Multiple sources indicated that the proposal was immediately marked up, chiefly by the G77.
“The signs are pointing toward a final agreement in New York, with diplomats on all sides expressing optimism. Handshakes and smiles, as opposed to handwringing and grimaces, are suddenly in ample supply.”
A North American diplomat explained that there appeared to be a recognition on the part of the G77 that the proper protocol is for the General Assembly to take up the issue, and that there is some agreement on the idea of an independent assessment — though by whom and in what form was not discussed.
However, the diplomat expressed concern over a call by the G77 to change part of the new proposal to revert to language that called for UN-Habitat to be strengthened and its mandate to be enhanced. The diplomat, who spoke on the condition of anonymity, called such an approach “prejudging” the outcome of any such assessment. A Latin American diplomat said that Friday’s sessions would see a “long discussion on prejudging”, indicating that the G77 would try to convince other delegations to add their language.
On Thursday, Kenya’s lead negotiator, Samson Ongeri, said that the proposal “has a lot of concessions, but we are still reacting to it.” Kenya has been one of the chief advocates for a strengthened UN-Habitat, a position that was ultimately taken up by the entire G77. UN-Habitat is based in Kenya’s capital, Nairobi.
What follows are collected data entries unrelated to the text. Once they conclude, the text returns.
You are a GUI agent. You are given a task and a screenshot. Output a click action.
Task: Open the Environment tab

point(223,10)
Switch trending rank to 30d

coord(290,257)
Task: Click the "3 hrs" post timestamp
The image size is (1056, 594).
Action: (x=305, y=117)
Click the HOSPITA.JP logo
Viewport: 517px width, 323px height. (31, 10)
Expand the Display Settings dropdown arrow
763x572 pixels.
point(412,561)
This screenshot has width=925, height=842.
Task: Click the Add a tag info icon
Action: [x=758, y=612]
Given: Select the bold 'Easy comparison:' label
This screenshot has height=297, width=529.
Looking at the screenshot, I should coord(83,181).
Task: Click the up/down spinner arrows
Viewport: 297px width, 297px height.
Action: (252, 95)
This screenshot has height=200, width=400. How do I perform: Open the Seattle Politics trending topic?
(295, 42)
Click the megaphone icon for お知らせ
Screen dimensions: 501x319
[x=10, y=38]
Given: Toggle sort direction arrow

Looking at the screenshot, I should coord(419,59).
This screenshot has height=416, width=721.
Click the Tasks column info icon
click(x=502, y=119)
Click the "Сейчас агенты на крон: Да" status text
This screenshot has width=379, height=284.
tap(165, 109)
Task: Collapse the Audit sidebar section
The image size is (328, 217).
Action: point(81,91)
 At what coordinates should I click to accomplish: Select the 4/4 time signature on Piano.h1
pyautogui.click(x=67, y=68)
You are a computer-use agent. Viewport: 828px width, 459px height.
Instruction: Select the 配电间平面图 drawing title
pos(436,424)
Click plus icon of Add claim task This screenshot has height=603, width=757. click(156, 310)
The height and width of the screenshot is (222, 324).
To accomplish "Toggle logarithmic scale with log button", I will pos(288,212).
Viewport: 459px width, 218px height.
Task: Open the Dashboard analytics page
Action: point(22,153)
Ongeri claimed that other than consideration of universal membership, most of the proposal comes from language previously suggested by the European Union.
Inside the negotiating room, the North American diplomat reported that there was a brief contest of delegations arguing over who was compromising more in the proposal, leading the talks’ co-facilitators to table the issue until Friday morning, when closed-door negotiations reconvened around 10 am.
In the meantime, according to a document shared with Citiscope by a G77 delegate, the bloc prepared a draft counterproposal that notes “the need to take urgent and concrete actions to strengthen” UN-Habitat. The counterproposal also urges enhancing the agency’s accountability, representation and other factors “in order for it to effectively fulfill its coordination and follow up and review roles of the New Urban Agenda within the UN System as the focal point as well as to provide appropriate support to Member States in the implementation of sustainable urbanization and human settlements including the New Urban Agenda.”
Finally, the counterproposal requests the U. N. secretary-general “to commission an evidence-based independent assessment of the needs of an effectively functioning UN-Habitat”.
Nevertheless, the signs are pointing toward a final agreement in New York, with diplomats on all sides expressing optimism. Handshakes and smiles, as opposed to handwringing and grimaces, are suddenly in ample supply.
As of Friday afternoon, negotiators had reached agreement on around 99 of the document’s 164 paragraphs, according to the Habitat III Secretariat.
For Lourdes O. Yparraguirre, the Philippine co-facilitator of the negotiations, nothing less than consensus will be sufficient. “We will work until we come to an agreement,” she said Thursday morning, calling for delegations to show “political will” and “steadfast commitment.”
Indeed, she too has already showed some compromise. At the opening of the talks, she said, “Hopefully we need not punish ourselves by having late-night sessions.” By the next morning, however, she was warning delegates to prepare themselves: expect the negotiations to continue after dark.
Note: This story updated the number of paragraphs in the New Urban Agenda that had been agreed upon by deadline.